Bank Indonesia (BI) increased the 7-day reverse repurchase rate to 5.75%, as expected by the majority of economists in a Reuters poll.

It also lifted its deposit facility and lending facility by the same amount to 5.00% and 6.50%, respectively.

In total, BI has hiked rates by 225 bps since August. In a statement after the decision, the central bank said that amount of tightening should be "adequate" to bring headline consumer inflation back into its 2-4% target range in the second half of this year.

Asked about the prospect for further rate hikes, Governor Perry Warjiyo indicated an end to the monetary tightening cycle.

"If there is no extraordinary information that we cannot foresee... our use of the word 'adequate' can already answer the question," he told a news conference.

Inflation in Southeast Asia's largest economy hit a 7-year high of 5.95% in September last year amid rising global food and energy prices, but the pace has since slowed to 5.51% in December.

Warjiyo told a news conference that inflation had come down faster than expected.

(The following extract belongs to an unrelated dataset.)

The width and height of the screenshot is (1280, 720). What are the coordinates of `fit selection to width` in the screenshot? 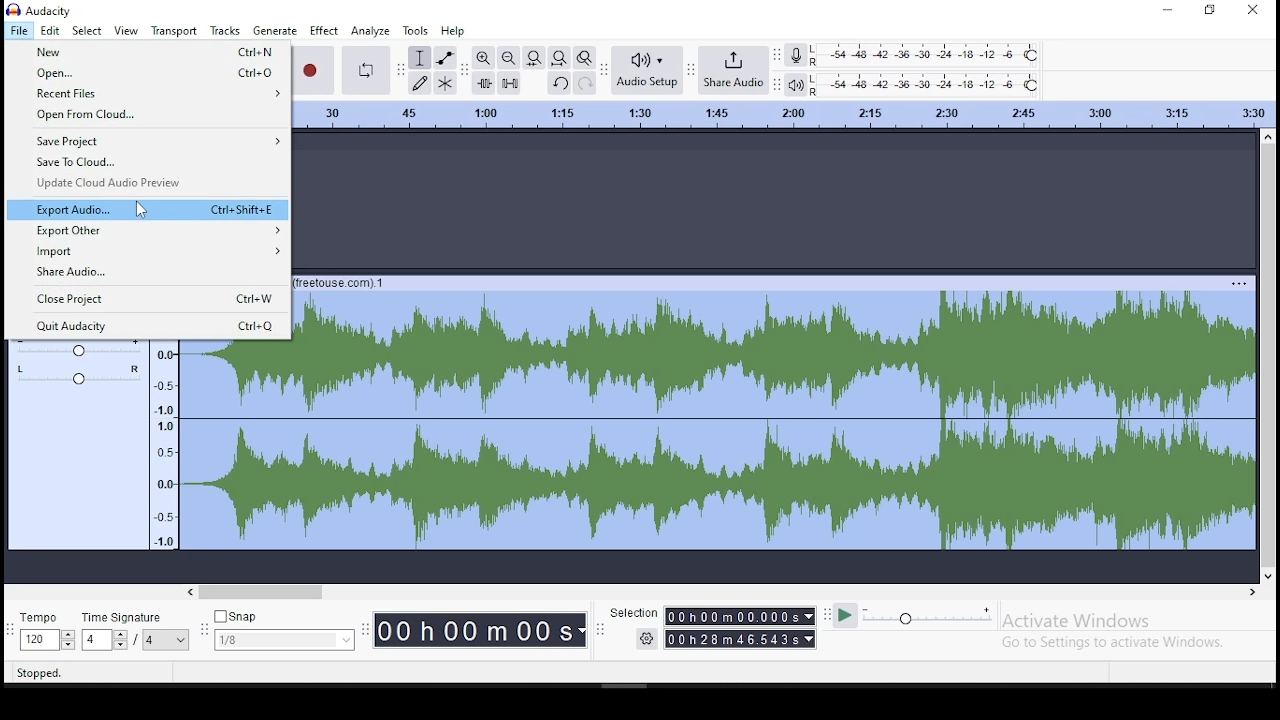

The rupiah was little changed after the rate decision on Thursday. The currency has strengthened by more than 2% this year amid expectations that the Federal Reserve will slow the pace of U.S. interest rate hikes.

Malaysia's central bank on Thursday unexpectedly kept its benchmark interest rate unchanged, signalling worries about economic growth after four consecutive rate hikes last year. Some analysts said the decision also pointed to an end to its tightening cycle.